MC: Pourquoi l'aventurier que vous êtes n'a-t-il pas prolongé son séjour au Groenland? Vous possédiez pourtant la langue et étiez parfaitement initié aux coutumes des Eskimos, au point d'avoir été adopté par une famille...
P.-E. Victor: Après mon expédition de 1937, au cours de laquelle j'avais amassé de très nombreux renseignements sur le mode de vie des Eskimos, j'ai tenu à rentrer en France pour mettre au clair toutes mes notes. En outre, je souhaitais poursuivre mes recherches en entreprenant notamment une expédition tout autour du Cercle polaire afin d'étudier la manière dont des populations différentes s'y prennent pour faire face à des conditions de vie identiques. Mais il y a eu la guerre. Les circonstances ne m'ont pas permis de mener à bien mon projet.

MC: Que sont devenus aujourd'hui les Eskimos?

P.-E. Victor: Je pourrais vous répéter aujourd'hui ce que j'écrivais il y a cinquante ans, lors de mon premier contact avec le Groenland: «Ces Eskimos, je les connais bien... et pourtant, je ne les connais pas. Je sais tout sur eux sans rien savoir!»
Les Eskimos que j'ai connus sont devenus Danois. Ce sont des fonctionnaires, menacés dans leur identité culturelle et leurs traditions les plus authentiques.
La chasse, par exemple, qui fait partie de leurs coutumes quasi viscérales, n'est plus pour eux qu'une activité secondaire. Ils ne sont plus désormais que des chasseurs du dimanche. Et pourtant, leur naturel guette la moindre occasion pour refaire surface. À la fin d'un bon repas, lorsqu'il est rassasié de riz, de sucre et de lait, un Eskimo peut très bien dire: «Je suis repu», puis ajouter presque aussitôt après: «J'ai faim.» Sous-entendu: «... de viande de phoque!»
Quelle que soit la façon dont évolueront leurs pratiques coutumières, je pense que les Eskimos n'ont pas dit leur dernier mot. Qu'ils soient au Groenland, au Canada ou en Alaska, ils ont conscience d'appartenir à une communauté qui entend bien retrouver ses racines.

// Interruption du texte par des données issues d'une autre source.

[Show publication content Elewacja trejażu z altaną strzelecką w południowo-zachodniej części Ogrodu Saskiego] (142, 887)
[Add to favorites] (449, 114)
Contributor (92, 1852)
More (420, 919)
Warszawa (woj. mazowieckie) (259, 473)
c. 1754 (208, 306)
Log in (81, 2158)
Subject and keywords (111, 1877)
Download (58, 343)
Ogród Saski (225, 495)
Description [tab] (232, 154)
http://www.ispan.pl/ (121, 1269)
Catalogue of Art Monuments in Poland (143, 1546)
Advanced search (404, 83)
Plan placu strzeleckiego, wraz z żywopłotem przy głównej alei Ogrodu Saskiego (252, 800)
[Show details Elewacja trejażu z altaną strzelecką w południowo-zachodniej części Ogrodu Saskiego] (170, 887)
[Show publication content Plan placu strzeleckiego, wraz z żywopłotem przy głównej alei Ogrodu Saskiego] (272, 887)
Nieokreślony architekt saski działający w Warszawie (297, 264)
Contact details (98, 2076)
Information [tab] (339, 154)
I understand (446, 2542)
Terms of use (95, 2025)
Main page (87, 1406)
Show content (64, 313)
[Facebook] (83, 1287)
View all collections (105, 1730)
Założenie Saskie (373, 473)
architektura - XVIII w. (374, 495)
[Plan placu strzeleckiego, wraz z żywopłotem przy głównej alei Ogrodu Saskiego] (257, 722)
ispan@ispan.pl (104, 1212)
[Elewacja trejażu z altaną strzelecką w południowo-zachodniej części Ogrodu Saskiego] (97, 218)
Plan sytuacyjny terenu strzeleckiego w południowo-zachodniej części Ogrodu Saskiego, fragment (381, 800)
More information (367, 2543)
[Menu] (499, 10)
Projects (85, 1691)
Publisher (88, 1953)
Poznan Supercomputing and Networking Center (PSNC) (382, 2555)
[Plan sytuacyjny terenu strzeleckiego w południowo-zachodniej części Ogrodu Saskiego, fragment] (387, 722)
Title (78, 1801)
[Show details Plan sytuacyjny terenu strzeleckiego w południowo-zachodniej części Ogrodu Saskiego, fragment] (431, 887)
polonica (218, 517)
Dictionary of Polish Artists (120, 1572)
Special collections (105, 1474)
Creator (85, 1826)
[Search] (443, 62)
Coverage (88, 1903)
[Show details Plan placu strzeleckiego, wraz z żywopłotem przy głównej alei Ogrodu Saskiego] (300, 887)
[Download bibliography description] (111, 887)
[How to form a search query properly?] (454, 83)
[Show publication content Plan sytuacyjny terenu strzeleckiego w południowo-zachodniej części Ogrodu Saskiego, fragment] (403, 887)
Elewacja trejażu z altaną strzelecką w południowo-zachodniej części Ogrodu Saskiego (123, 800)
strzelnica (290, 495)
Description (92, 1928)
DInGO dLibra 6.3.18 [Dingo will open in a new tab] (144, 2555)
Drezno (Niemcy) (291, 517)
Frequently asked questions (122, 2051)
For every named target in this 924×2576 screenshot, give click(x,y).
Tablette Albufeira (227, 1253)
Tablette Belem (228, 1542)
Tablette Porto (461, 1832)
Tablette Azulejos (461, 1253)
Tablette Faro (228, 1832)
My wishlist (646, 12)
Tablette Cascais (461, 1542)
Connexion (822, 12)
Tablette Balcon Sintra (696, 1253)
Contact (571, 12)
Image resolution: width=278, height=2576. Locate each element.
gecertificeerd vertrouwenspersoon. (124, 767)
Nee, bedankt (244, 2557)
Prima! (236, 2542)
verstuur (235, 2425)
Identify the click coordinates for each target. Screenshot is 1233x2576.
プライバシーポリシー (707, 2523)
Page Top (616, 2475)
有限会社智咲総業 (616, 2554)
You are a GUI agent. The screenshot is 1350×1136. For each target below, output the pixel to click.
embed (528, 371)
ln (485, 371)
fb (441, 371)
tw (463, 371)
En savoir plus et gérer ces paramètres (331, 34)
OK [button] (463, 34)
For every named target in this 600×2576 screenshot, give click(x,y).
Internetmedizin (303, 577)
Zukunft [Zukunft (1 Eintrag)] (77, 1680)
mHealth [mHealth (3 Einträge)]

MC: Des agences de tourisme proposent maintenant le Groenland comme destination. Que pensez-vous de cette forme de tourisme?
P.-E. Victor: Tout d'abord qu'elle coûte extrêmement cher! Mais que l'on organise des balades en traîneau dans la région d'Ammassalik, cela fait partie d'une évolution irréversible... même si ces voyages de luxe m'attristent plutôt.
Les Eskimos en tirent sans aucun doute profit. Mais je constate qu'ils ont troqué leurs anoraks et leurs bottes en peau de phoque pour de la pacotille en caoutchouc et en tissu. Est-ce la preuve qu'ils seront emportés bien malgré eux par un mode de vie au rabais?

MC: Des territoires comme le Groenland sont-ils encore des terres d'exploration? La véritable aventure, telle que celle que vous avez connue, ne s'est-elle pas arrachée à l'attraction terrestre pour partir à la conquête de l'espace?
P.-E. Victor: Il est évident que l'aventure a pris aujourd'hui un second souffle. L'espace est en effet un domaine où l'homme pourra satisfaire son désir d'aller toujours plus loin dans l'exploration et la connaissance. Et pourtant, quoique minuscule, notreTerre est encore très vaste si l'on se place du point de vue de l'homme qui l'habite. L'ethnologie a donc encore du champ devant elle, au Groenland comme... en Bretagne! Tout folklore mis à part...
L'aventure, pour moi, est partout... mais peut-être d'abord à l'intérieur de nous-mêmes, dans notre tête. J'ai connu un jeune homme qui avait fait le tour du monde, comme matelot à bord de la Jeanne d'Arc. Et pourtant, il n'avait rien vu, rien entendu. Le malheureux!
L'environnement, bien sûr, aide à définir une véritable vie d'aventure. Mais il ne suffit pas, loin de là.

MC: Si vous deviez repartir maintenant pour une autre expédition, quelle destination choisiriez-vous?
P.-E. Victor: Si j'étais libre et indépendant, je repartirais pour les régions polaires, sans l'ombre d'une hésitation. Il y a largement place pour d'autres explorations dans ces contrées du bout du monde.
La science est infinie. Plus elle progresse, plus elle a de nouvelles découvertes à réaliser.